◆ Extracted records
# # #

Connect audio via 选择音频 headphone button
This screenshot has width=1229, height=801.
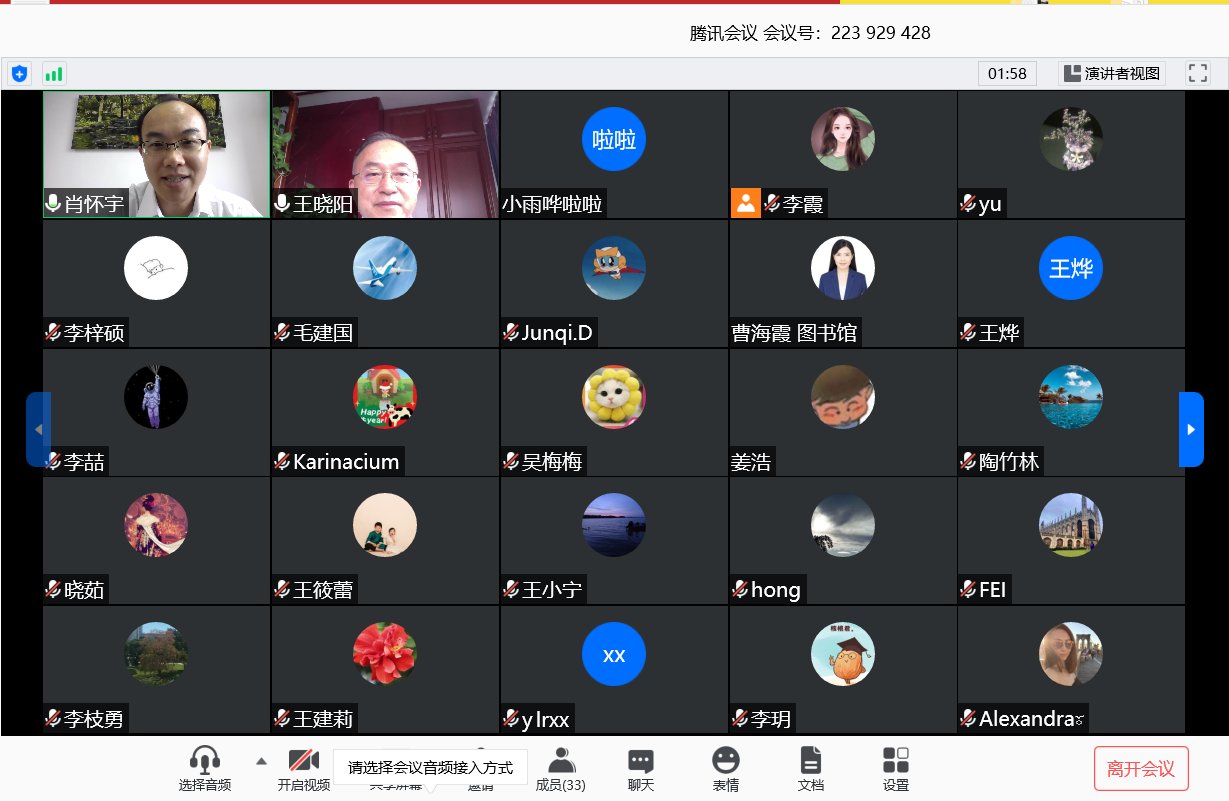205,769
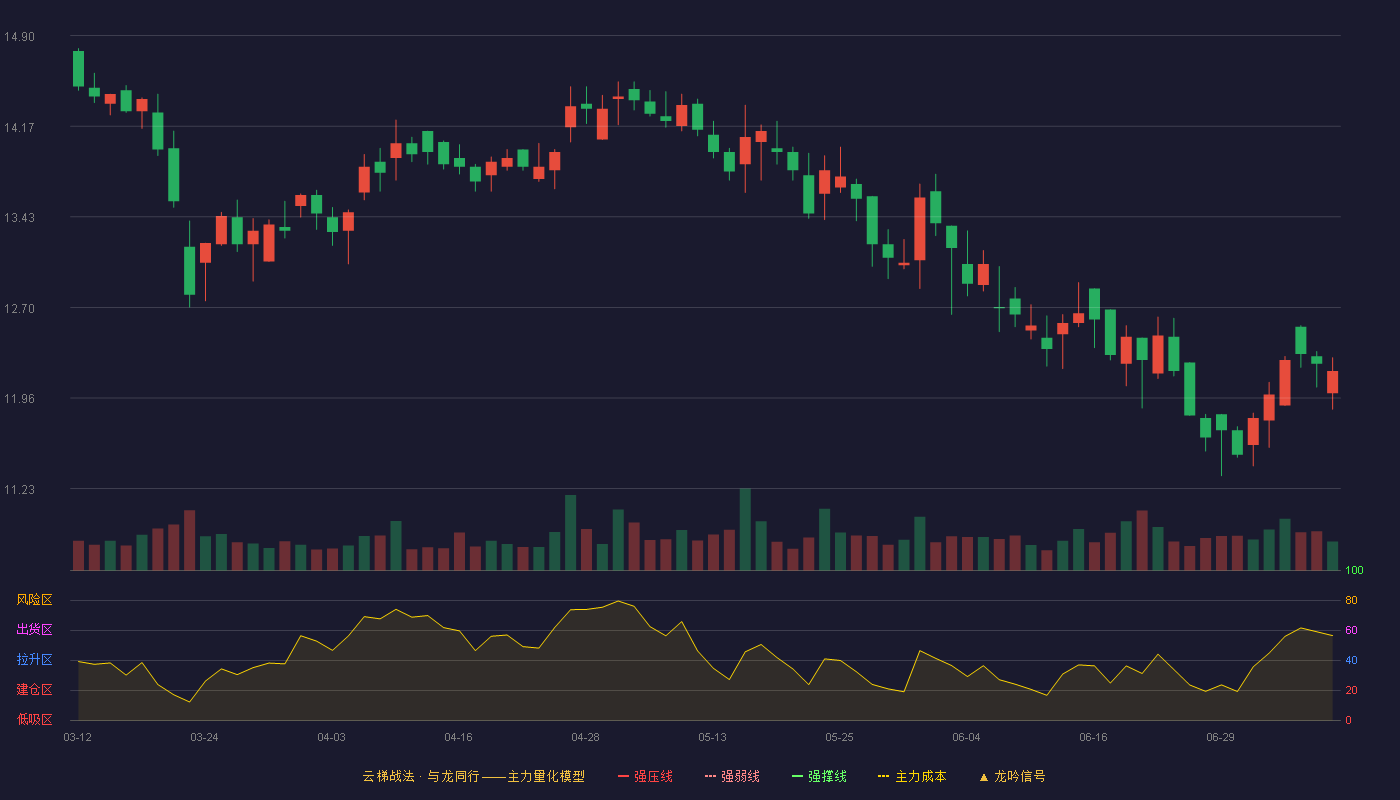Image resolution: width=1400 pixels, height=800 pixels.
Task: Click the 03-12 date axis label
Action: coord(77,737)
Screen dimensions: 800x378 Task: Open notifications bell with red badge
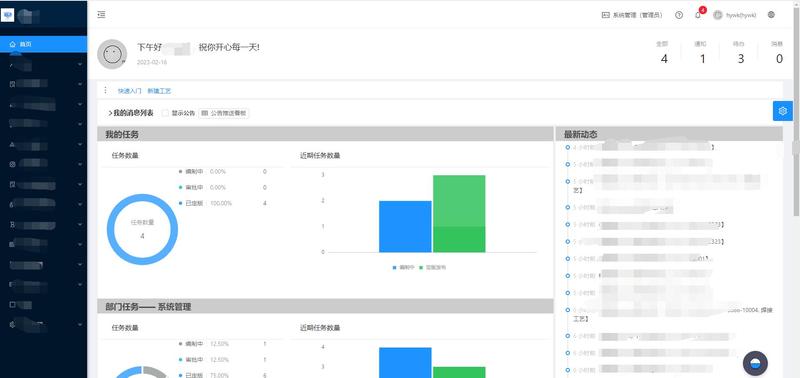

# # #

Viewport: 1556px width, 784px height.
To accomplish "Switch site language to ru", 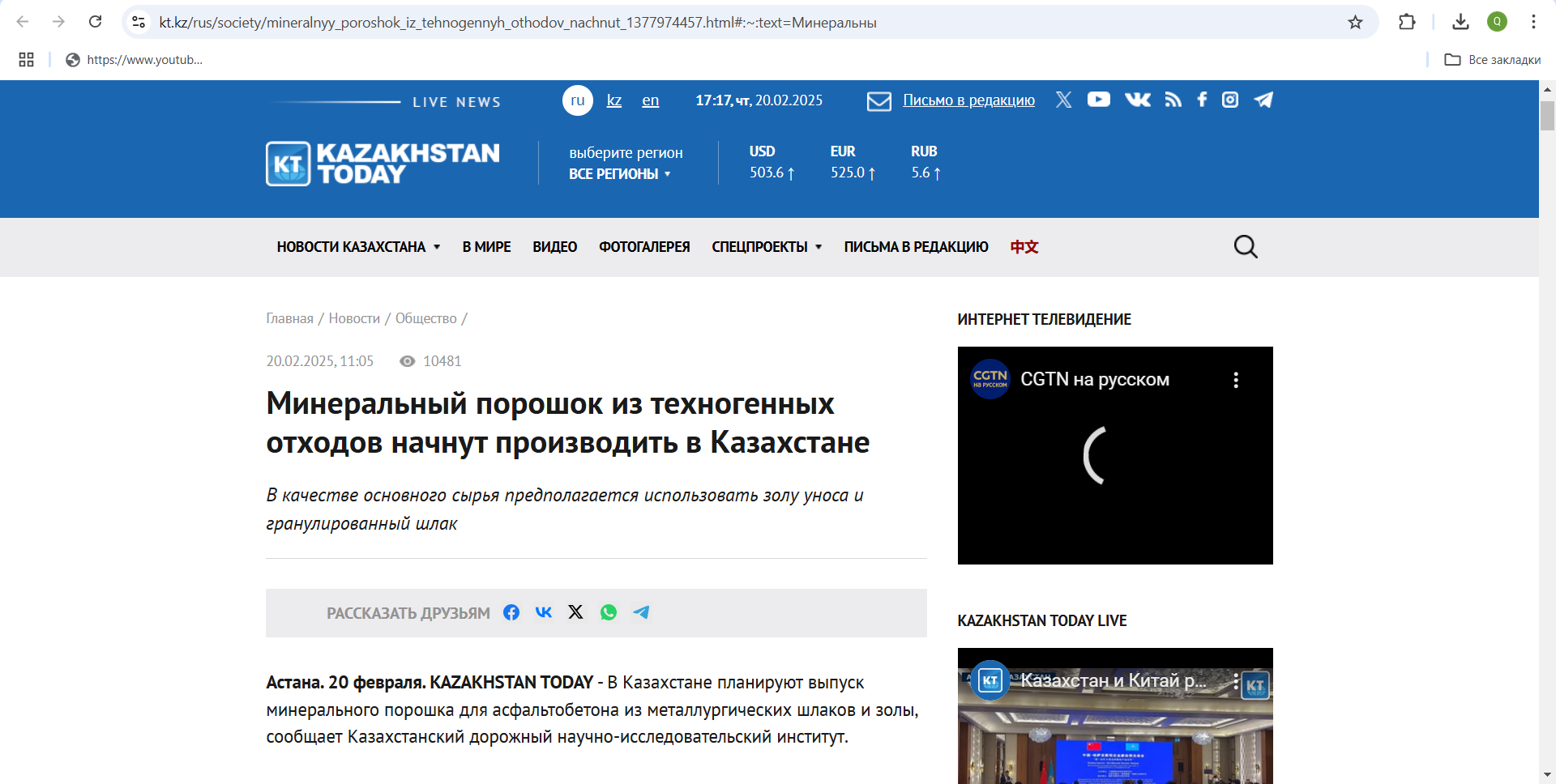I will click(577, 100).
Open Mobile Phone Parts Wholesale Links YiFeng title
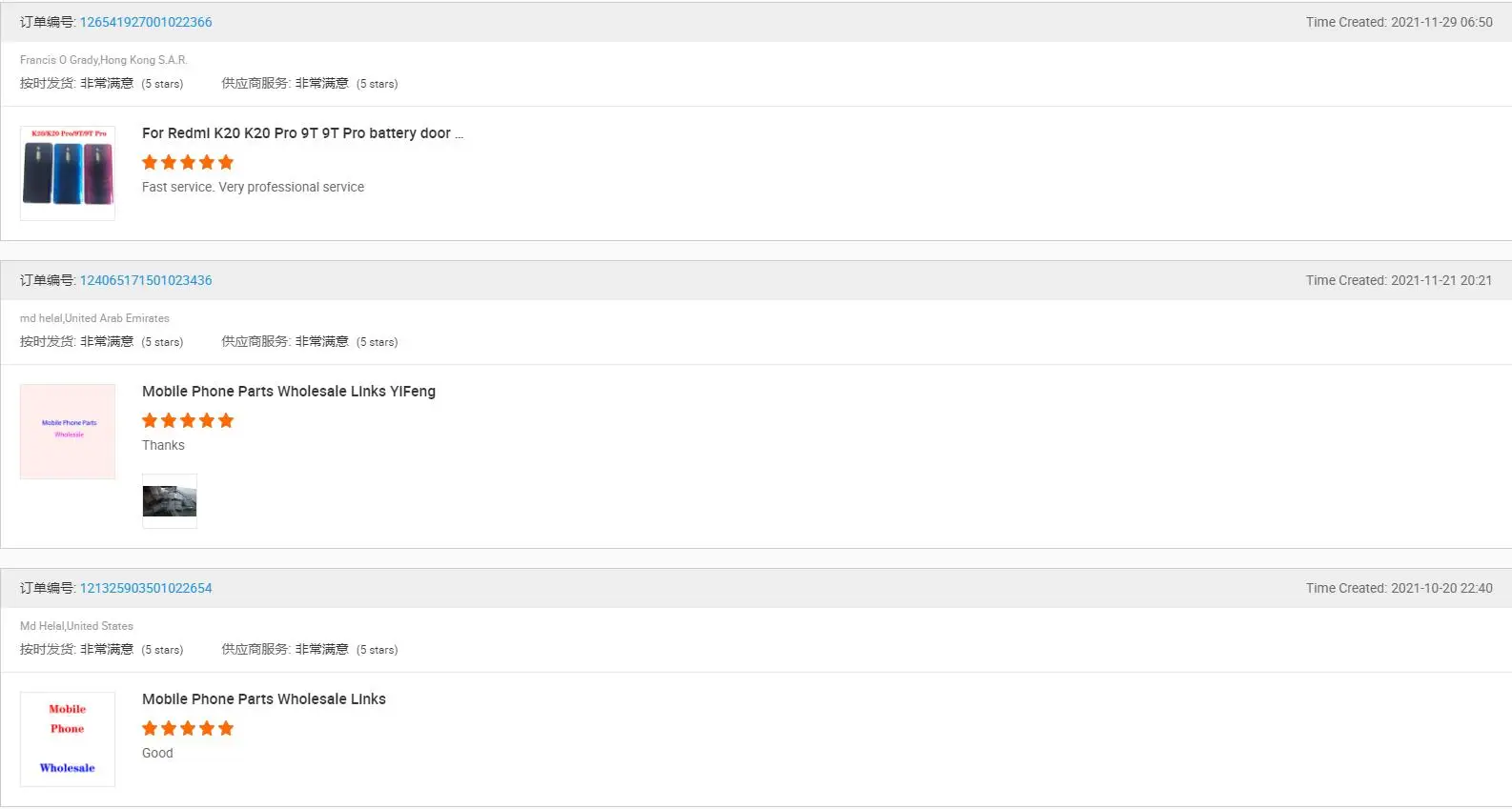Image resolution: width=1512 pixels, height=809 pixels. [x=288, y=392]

# # #

◆ Goal of the exercise
From the data above, return exactly the lines from the one with "Connect audio via 选择音频 headphone button" up to and including the one with "Screen dimensions: 800x378". Pictures do not go in the copy.

◆ Answer to this problem
Connect audio via 选择音频 headphone button
This screenshot has width=1229, height=801.
205,769
Image resolution: width=1400 pixels, height=800 pixels.
Task: Click the 03-12 date axis label
Action: coord(77,737)
Screen dimensions: 800x378 Task: Open notifications bell with red badge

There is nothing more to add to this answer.